_WHAT YOU HAVE TO DO_
Find every row below that contains the string "question", with case counting, and copy each of those rows.

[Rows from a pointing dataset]
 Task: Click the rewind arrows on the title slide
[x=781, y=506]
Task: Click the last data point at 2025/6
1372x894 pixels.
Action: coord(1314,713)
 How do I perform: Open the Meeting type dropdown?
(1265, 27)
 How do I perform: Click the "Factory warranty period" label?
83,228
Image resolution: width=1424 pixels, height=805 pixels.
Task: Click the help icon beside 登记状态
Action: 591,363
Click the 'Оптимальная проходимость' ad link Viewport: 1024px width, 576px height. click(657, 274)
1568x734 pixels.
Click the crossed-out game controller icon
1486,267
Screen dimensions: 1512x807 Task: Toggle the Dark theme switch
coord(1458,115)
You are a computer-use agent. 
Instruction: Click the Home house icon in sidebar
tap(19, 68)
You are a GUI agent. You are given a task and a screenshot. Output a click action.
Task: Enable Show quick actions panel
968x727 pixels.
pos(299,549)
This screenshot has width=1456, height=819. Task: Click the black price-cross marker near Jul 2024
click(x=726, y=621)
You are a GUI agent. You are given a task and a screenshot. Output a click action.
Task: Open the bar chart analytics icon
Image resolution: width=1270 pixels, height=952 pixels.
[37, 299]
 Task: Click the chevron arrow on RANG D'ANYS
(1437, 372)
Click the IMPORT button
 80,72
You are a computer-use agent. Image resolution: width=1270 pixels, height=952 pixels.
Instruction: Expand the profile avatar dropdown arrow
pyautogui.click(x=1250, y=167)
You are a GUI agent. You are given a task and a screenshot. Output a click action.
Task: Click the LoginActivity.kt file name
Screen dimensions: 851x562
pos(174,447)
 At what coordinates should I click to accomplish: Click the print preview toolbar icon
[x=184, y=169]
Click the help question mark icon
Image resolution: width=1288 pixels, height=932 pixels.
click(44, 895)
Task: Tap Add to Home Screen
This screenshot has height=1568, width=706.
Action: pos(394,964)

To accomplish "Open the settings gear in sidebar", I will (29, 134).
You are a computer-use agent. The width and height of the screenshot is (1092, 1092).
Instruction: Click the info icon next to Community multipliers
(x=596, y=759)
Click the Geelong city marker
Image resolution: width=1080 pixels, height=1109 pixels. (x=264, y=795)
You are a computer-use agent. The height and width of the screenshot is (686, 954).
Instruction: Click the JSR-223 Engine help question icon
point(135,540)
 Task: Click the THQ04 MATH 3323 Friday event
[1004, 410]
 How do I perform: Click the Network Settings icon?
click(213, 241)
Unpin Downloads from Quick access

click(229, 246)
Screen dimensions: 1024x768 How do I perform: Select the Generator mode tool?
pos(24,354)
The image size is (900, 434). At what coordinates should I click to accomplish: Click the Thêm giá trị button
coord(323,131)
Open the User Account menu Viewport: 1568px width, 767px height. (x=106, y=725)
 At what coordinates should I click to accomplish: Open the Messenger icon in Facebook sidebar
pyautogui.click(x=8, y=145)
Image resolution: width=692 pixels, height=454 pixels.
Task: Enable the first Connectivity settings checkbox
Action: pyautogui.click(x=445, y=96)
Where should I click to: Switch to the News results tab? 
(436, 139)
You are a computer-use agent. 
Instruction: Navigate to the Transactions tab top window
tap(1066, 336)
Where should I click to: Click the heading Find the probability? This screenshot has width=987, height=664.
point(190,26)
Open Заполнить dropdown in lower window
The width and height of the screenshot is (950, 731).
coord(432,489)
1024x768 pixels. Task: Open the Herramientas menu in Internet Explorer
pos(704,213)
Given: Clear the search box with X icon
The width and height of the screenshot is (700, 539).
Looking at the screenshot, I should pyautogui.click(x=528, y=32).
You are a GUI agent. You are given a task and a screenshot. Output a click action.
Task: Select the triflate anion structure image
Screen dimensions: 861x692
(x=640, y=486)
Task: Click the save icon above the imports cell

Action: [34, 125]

_FULL SOLUTION_
Click the help question mark icon
Instruction: Click the JSR-223 Engine help question icon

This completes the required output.